На этот раз людские толпы уже исчезли и улицы были заполнены отрядами вооруженной стражи; все эти отряды предложили мадемуазель де Монпансье присоединиться к ее конвою, так что она вполне могла бы приехать на Гревскую площадь, находясь во главе пяти сотен людей, на она этого не пожелала и приехала туда почти одна.
Навстречу принцессе вышел герцог де Бофор, он помог ей выйти из кареты, и они вместе вошли в двери ратуши, переступая через еще дымившиеся балки. Здание казалось безлюдным, в нем не было видно ни одного человека; главный зал, где проходило заседание, еще заставленный стульями и скамьями амфитеатра, был совершенно пуст. Мадемуазель де Монпансье печально смотрела на то, во что этот зал превратился после собрания, как вдруг туда потихоньку вошел смотритель ратуши и, подойдя к принцессе, сказал ей, что купеческий старшина находится в кабинете и был бы рад увидеться с ней.
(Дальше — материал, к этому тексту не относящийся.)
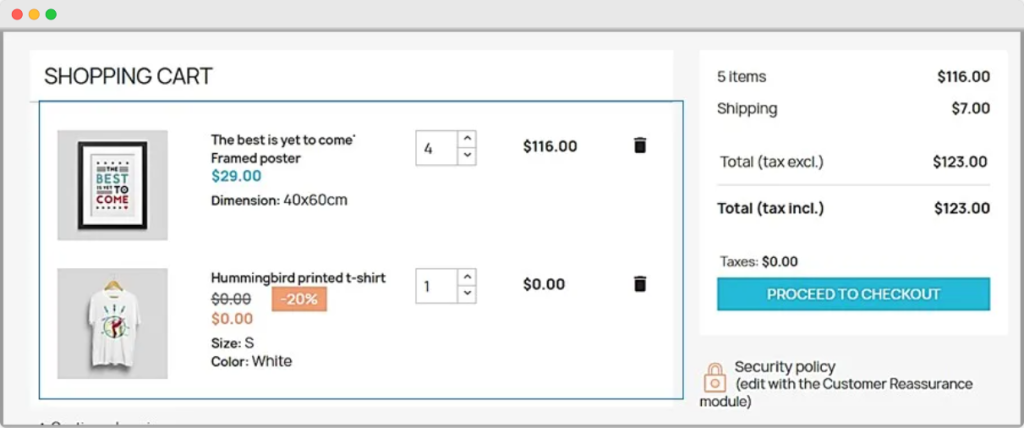1024x428 pixels.
Task: Click the security policy padlock icon
Action: [x=715, y=378]
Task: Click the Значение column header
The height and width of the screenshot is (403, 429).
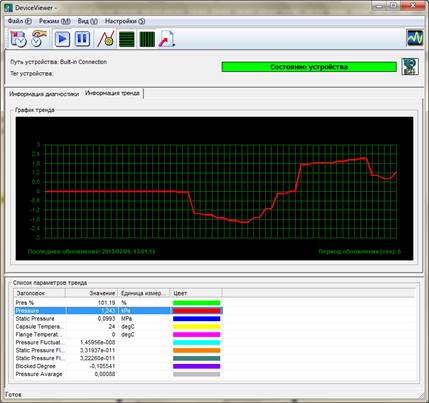Action: (91, 293)
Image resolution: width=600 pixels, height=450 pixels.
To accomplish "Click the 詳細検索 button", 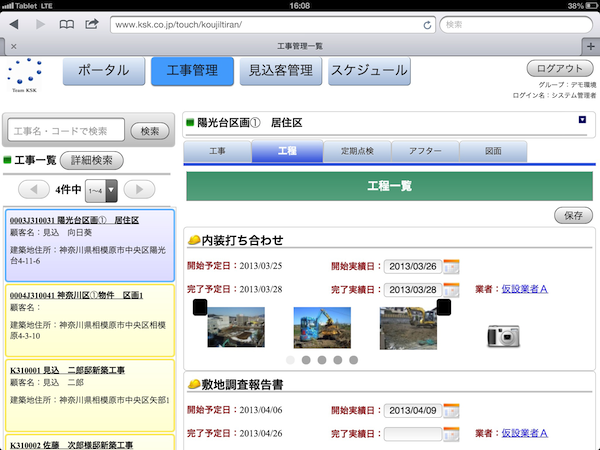I will click(x=92, y=160).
Оставив своих дам в главном зале, принцесса одна поднялась в кабинет, где застала купеческого старшину в парике, изменившим его облик, но, впрочем, с таким безмятежным и таким спокойным лицом, как если бы он не подвергался никакой опасности.
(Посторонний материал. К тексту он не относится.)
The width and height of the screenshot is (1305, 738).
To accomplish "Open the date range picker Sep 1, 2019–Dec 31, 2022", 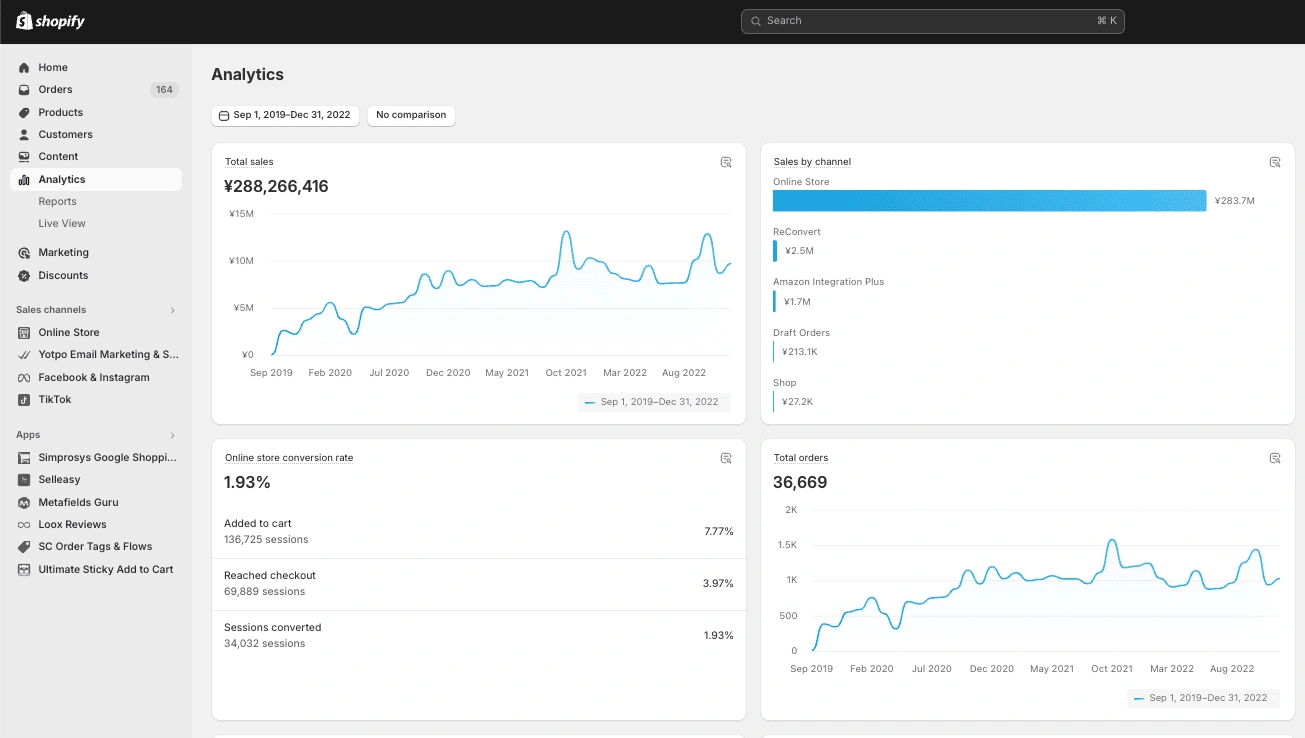I will [285, 115].
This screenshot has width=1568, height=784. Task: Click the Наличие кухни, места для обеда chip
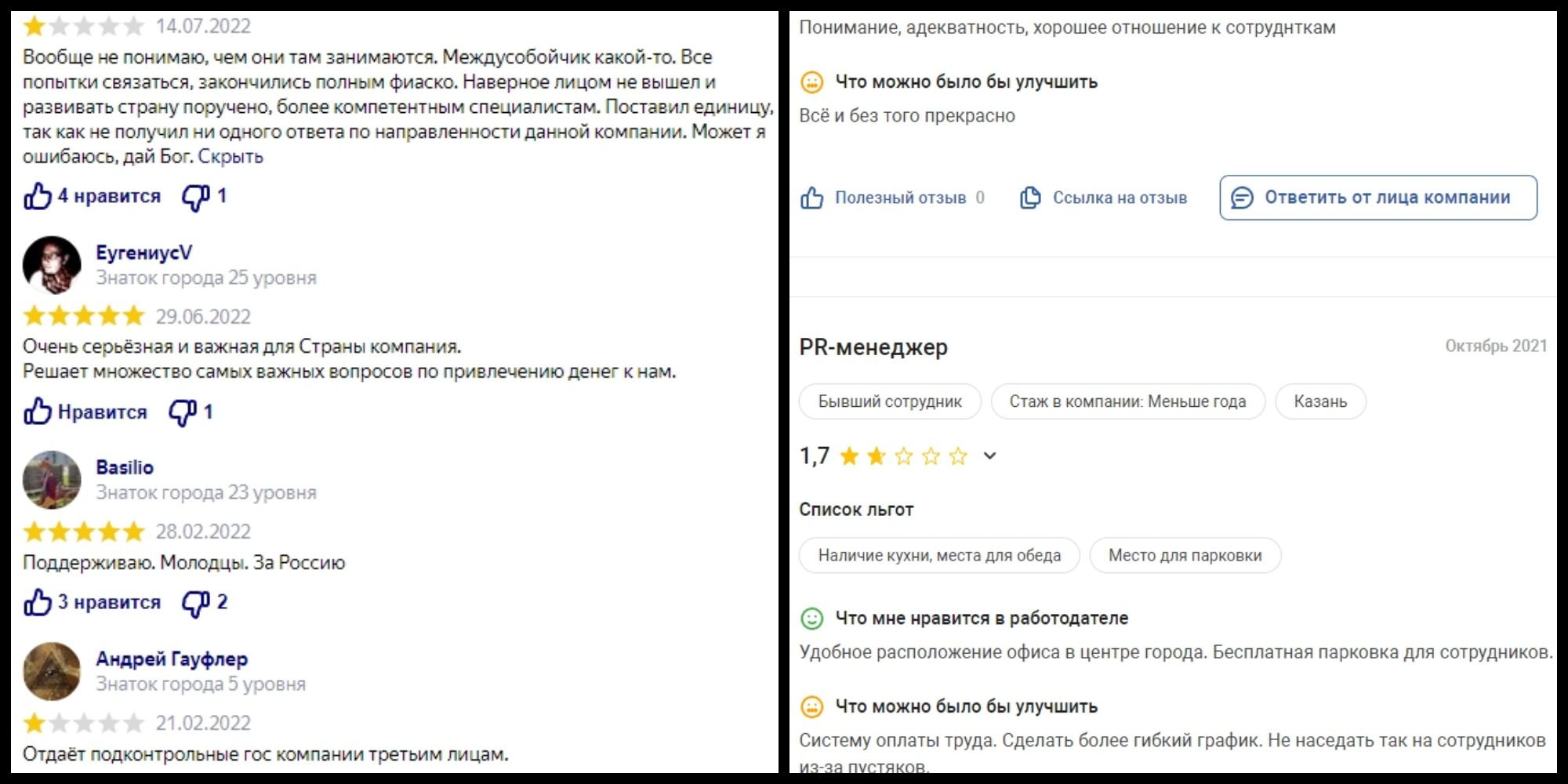click(939, 555)
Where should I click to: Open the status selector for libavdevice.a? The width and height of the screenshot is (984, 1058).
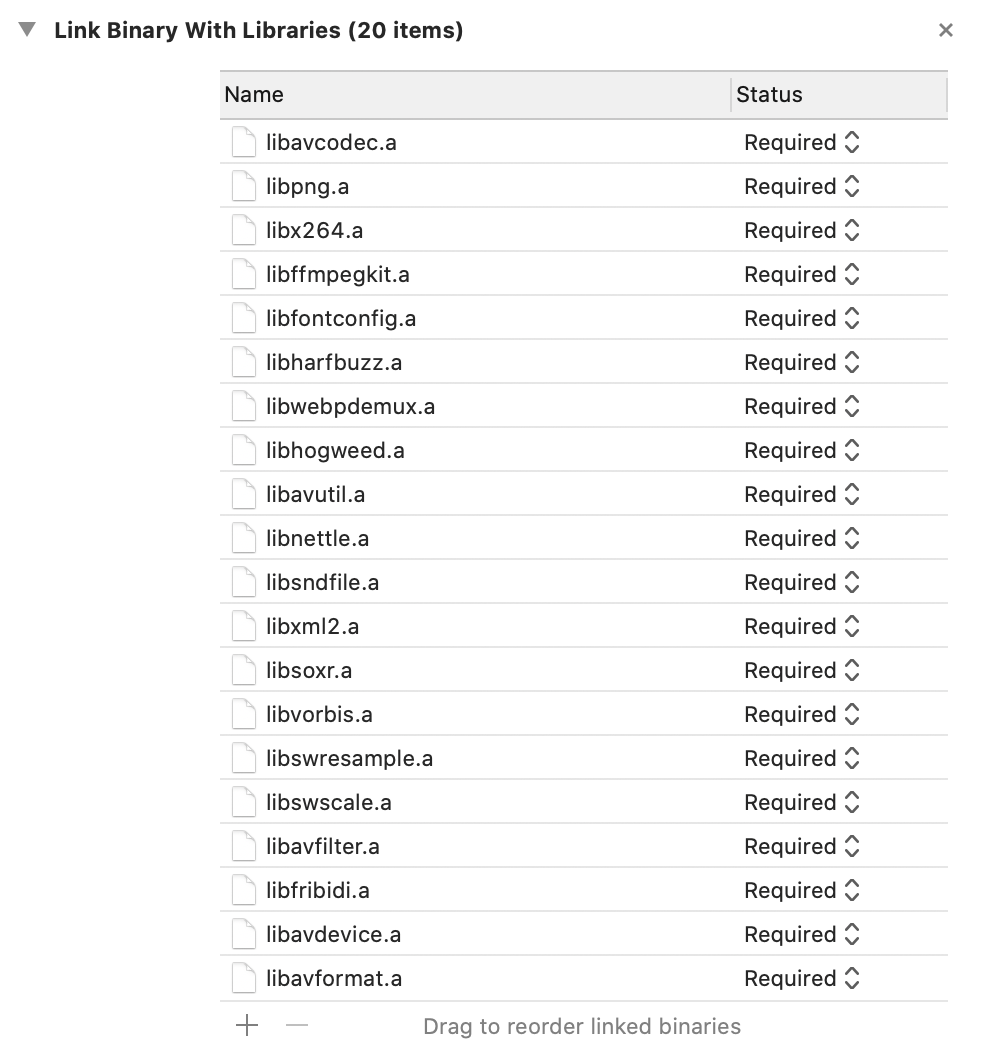point(801,935)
— Сударь, — сказала ему принцесса, — его королевское высочество послал меня сюда, чтобы вызволить вас из этого положения, и я с радостью приняла поручение, ибо всегда питала к вам уважение. Я не вхожу в то, почему его королевское высочество полагает себя вправе жаловаться на вас. Несомненно, вы считали, что поступаете правильно, ведь зачастую именно наши друзья ставят нас в тягостное положение.
— Ваше высочество, — отвечал купеческий старшина, — вы оказываете мне слишком много чести, думая так обо мне, всепокорнейшем слуге его королевского высочества и вашего высочества; поверьте мне, что во всем том, что мне доводилось делать до сегодняшнего дня, я всегда действовал по совести. Теперь, как я понимаю, меня хотят отрешить от должности. Что ж, тем лучше! Я буду очень рад не исполнять в такое время, как нынешнее, эту должность, и, если вы прикажете принести мне бумагу и чернила, я тотчас напишу прошение об отставке.
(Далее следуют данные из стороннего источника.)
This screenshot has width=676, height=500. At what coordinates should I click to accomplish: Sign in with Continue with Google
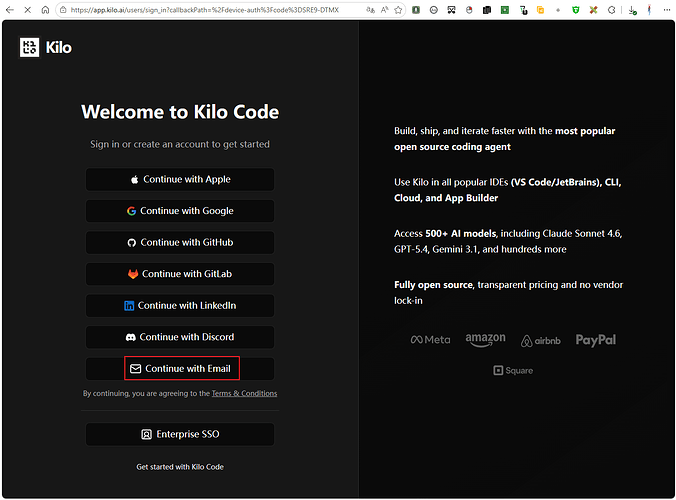[180, 211]
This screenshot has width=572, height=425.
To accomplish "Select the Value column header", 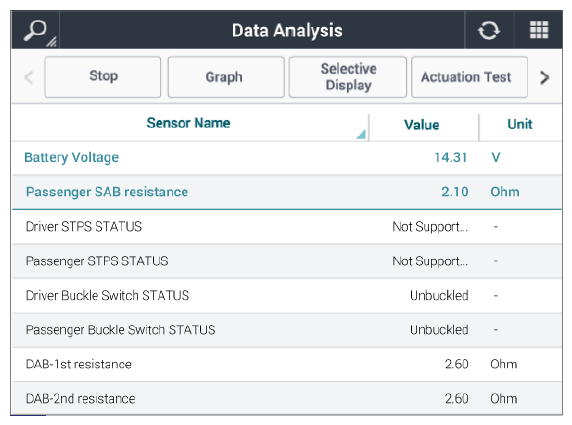I will 422,125.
— Сударь! — сказала принцесса. — Я дам его королевскому высочеству отчет обо всем, что вы мне говорите. Что же касается вашего прошения об отставке, то, если оно понадобится, за ним пришлют; но сохрани меня Боже что-нибудь требовать от человека, которому я только что спасла жизнь!
— В итоге, — в свой черед вступил в разговор г-н де Бофор, — чего вы желаете и что я могу для вас сделать?
— Я желаю, — ответил купеческий старшина, — возвратиться к себе домой, и вы можете, монсеньор, приказать проводить меня.
— Ладно! — произнес герцог.
Затем он отправился обследовать боковую дверь здания и, убедившись в ее безопасности, вернулся за купеческим старшиной.
Добряк горячо поблагодарил обоих своих спасителей и удалился.
По окончании этой первой операции принцесса вспомнила о маршале де Л’Опитале, который оказался в не менее опасном положении и которому от ее имени было сказано, что она готова обеспечить ему отступление. Но, сойдя вниз, она застала г-жу де Сюлли и г-жу де Фиески, своих генералов, в крайнем испуге: пока они беседовали вдвоем, между ними пролетела мушкетная пуля, не задев, правда, ни ту, ни другую, и ударилась в стену. Мадемуазель де Монпансье успокоила их, а затем постучала в дверь комнаты, где, как ей сказали, находился маршал. Но никто не отвечал: устав ждать или не желая ничем быть обязанным своим врагам, маршал вылез из окна, воспользовавшись помощью лакея, которому он пообещал за эту услугу сто пистолей и которому на другой день они действительно были посланы.